Using an RB2011iL, set up with dual-WAN failover and located in building A, is the easy part (I think). The WAN-2 port would be set up to ‘see’ the router in building B as a gateway to the second internet connection. I would be double-natting here, but it would give me my backup connection.

The problem is, figuring out how to connect the WAN-2 port to the network and not create a ‘loop’, since the wireless connection carries both networks (10.0.0.x and 192.168.1.x).

So, I’m thinking that I need a way to ‘split’ the two networks at the wireless link, on the building A side.

Port 1 - WAN-1 (Internet Feed from Cable Modem)
Port 2 - WAN-2 (Internet Feed T1 (carried over Wireless Link from building B)
Port 3, 4 - LAN (10.0.0.x)

Port 8 - 10.0.0.x Network
Port 9 - 192.168.1.x Network
Port 10 - Connection to Wireless Link (carries both networks)

This would keep the two networks isolated in building A, so that the WAN-2 port could be connected to Port 6 and be isolated from the 10.0.0.x network in building A.

In effect, the router would need to route traffic for anything on the 10.0.0.x network, to Port 8 and traffic for anything on the 192.168.1.x network, to Port 9.

10.0.0.x >-----------|
|--------> Wireless Link (carries both 10.0.0.x and 192.168.1.x network traffic)
192.168.1.x >-----------|

Is it possible to do this with an RB2011iL?

John Rayfield, Jr.

Hi,
have you seen this?
http://wiki.mikrotik.com/wiki/User/Mutual_internet_backup_between_two_small_ISP

I am running something similar (but on bridge - will change from bridging to routing soon) at one site having two omnitiks in wds mode both routing to their own wans for their own dhcp clients. One router have 1 wan, second have 2 wans. First routes to its wan, if internet is not accessible, it switches routing to the second router. Second router routes to his first wan, then if it fails to the second wan and when no attached wans leads to internet, then it routes to the first router.

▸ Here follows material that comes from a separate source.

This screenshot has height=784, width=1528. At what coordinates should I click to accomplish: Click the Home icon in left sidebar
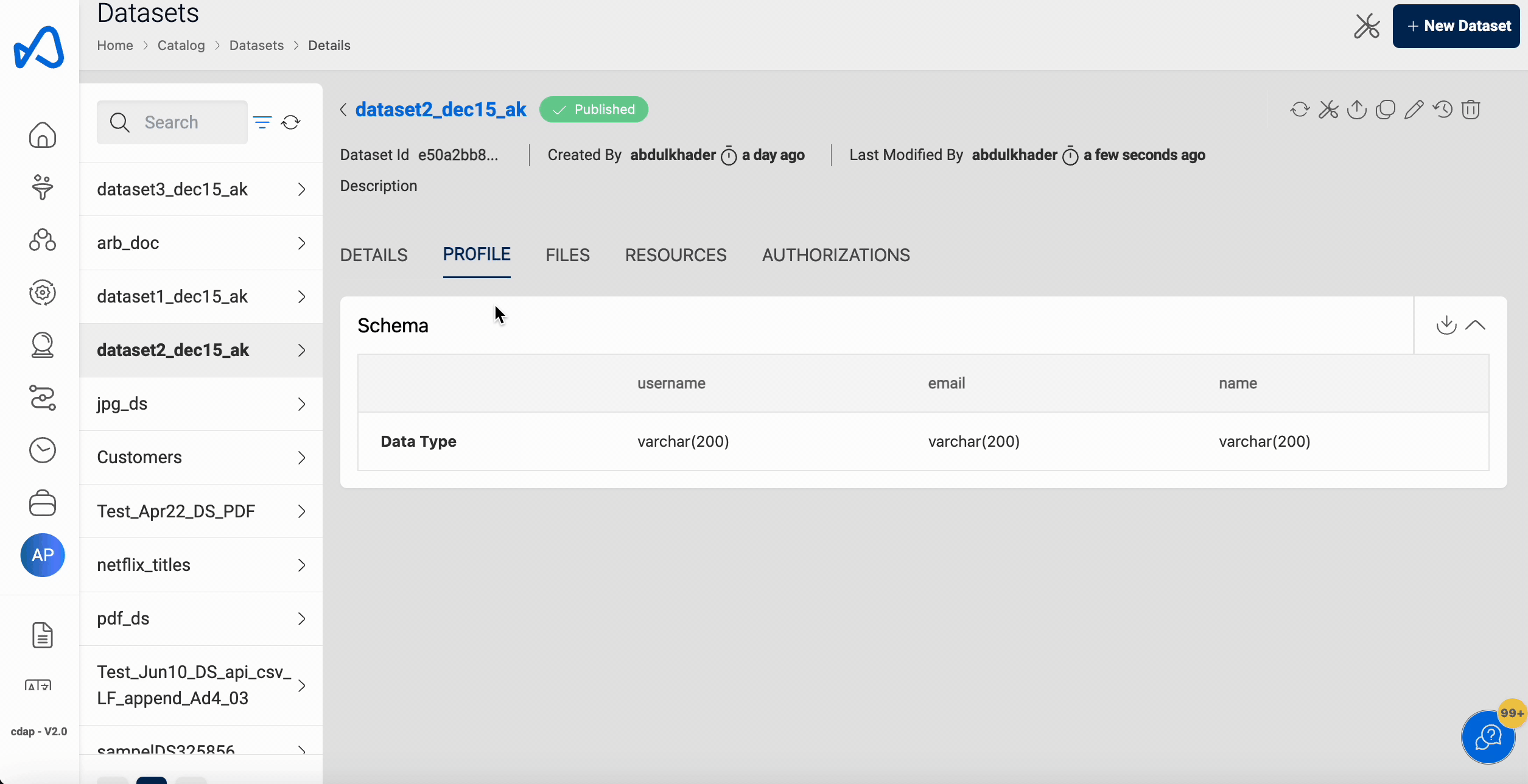[x=42, y=134]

This applies for “default routes”, there are also some static routes as some resources of wan networks should be accessible for both parts of networks. And for all this are two omnitiks enough.

Of course, directional ptp bridge between would be better than wds, but there is very small and rare traffic so there would be no return of such investment.

If I understand well, you want to transfer both wans to one place, there decide what to do and part of traffic send back. I do not know what are the possibilities of actual routers you have there, but at worse you can use two mikrotik routers at both sides with link between for mutual backup and site-to-site traffic. And it provides each site autonomy - works even the second site is off. Your idea leads to dependency - one site will not have any internet access when the second is down.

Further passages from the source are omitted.